Your copy should begin at the line containing "Click the heading" and end at the last line of the records below, matching each line exactly and leaving out pictures.

Content starts

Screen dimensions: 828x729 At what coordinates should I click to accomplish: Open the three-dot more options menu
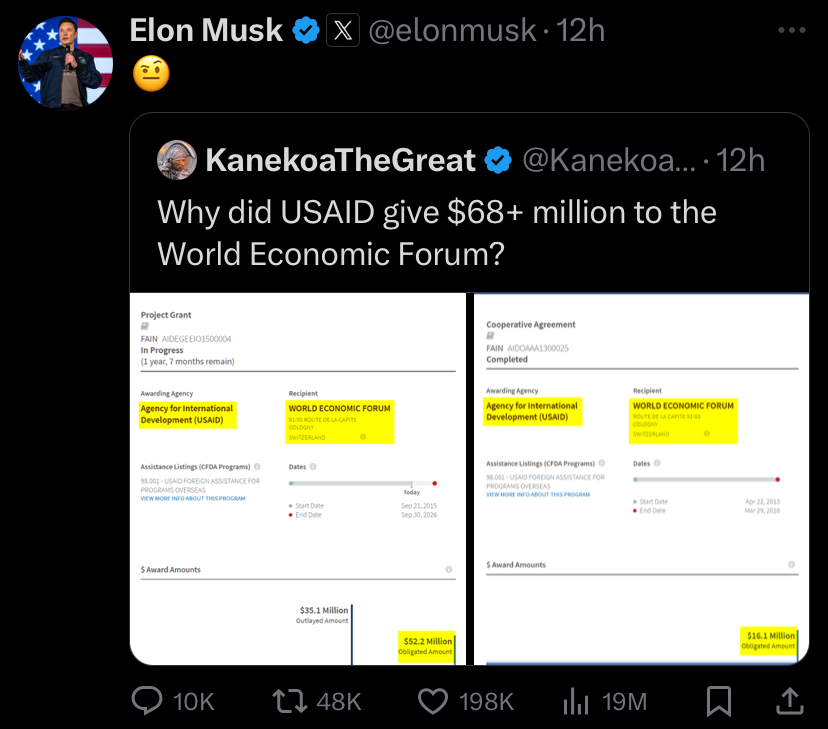tap(792, 30)
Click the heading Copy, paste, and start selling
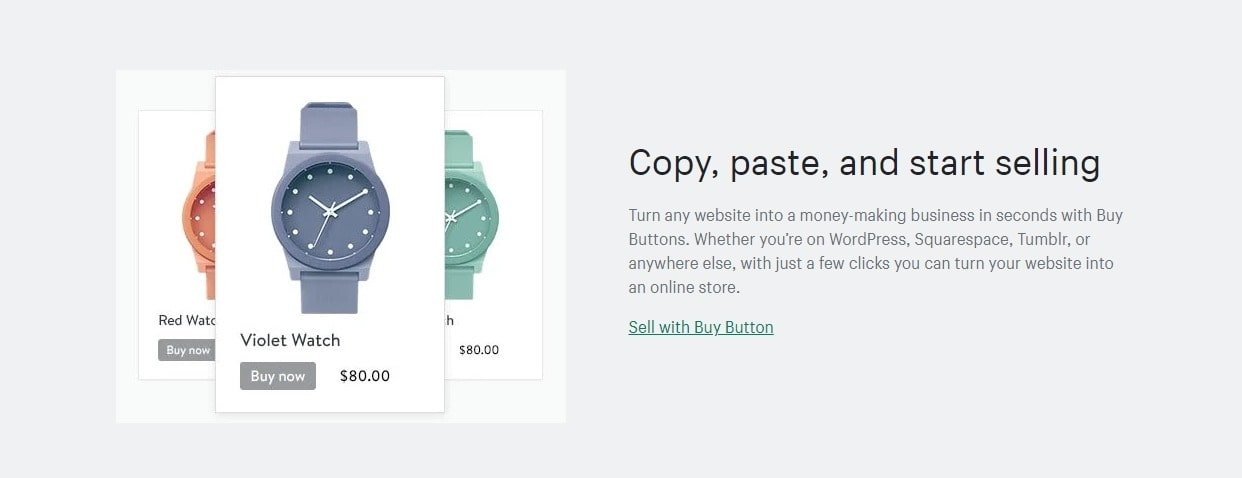Viewport: 1242px width, 478px height. click(864, 163)
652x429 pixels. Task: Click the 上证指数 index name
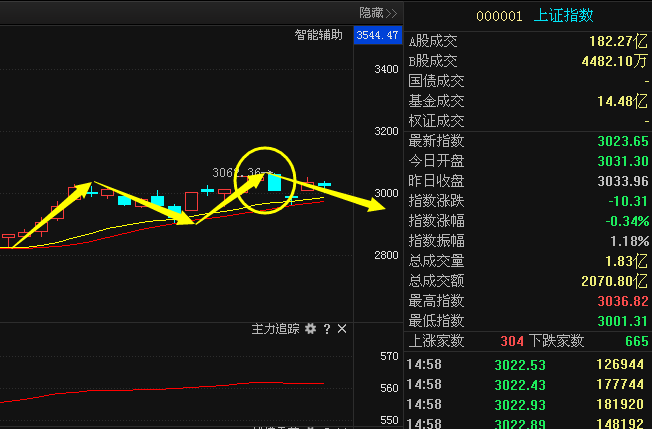click(565, 15)
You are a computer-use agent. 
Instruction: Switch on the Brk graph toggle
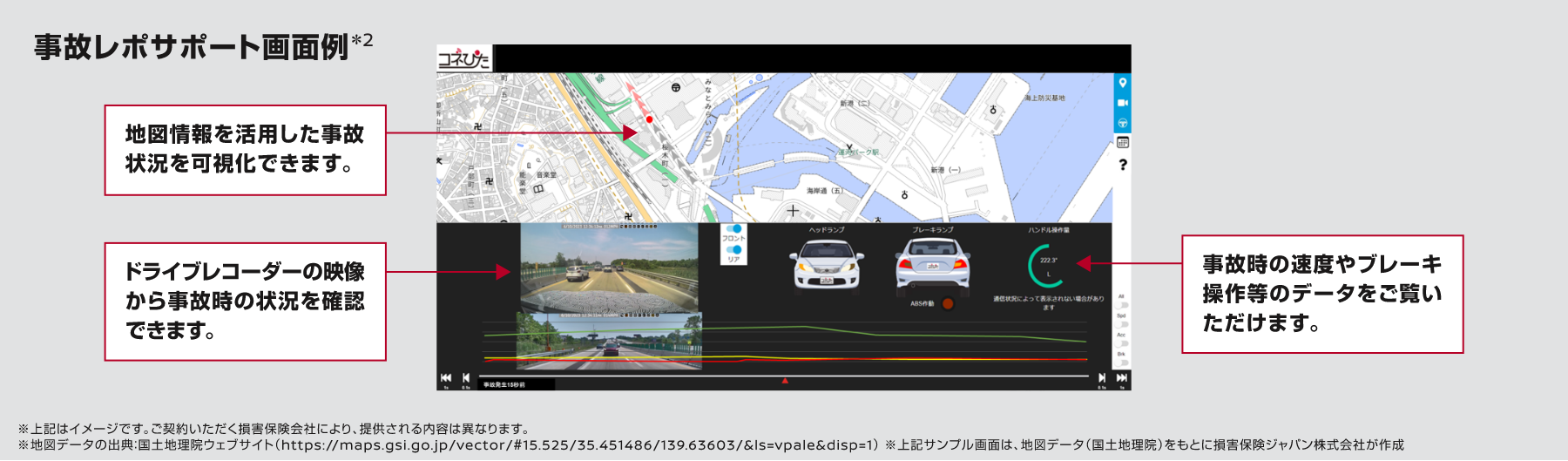pyautogui.click(x=1123, y=363)
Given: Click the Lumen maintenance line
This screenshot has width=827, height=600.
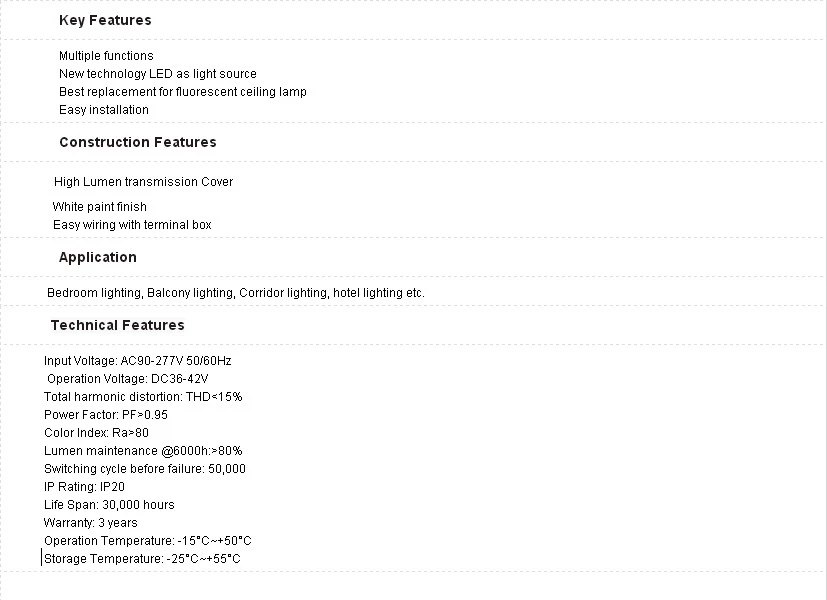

Content ends

Exercise output ::
Click the heading Copy, paste, and start selling
Viewport: 1242px width, 478px height. click(864, 163)
652x429 pixels. Task: Click the 上证指数 index name
click(565, 15)
You are a computer-use agent. 
Instruction: Switch on the Brk graph toggle
pyautogui.click(x=1123, y=363)
Given: Click the Lumen maintenance line
This screenshot has width=827, height=600.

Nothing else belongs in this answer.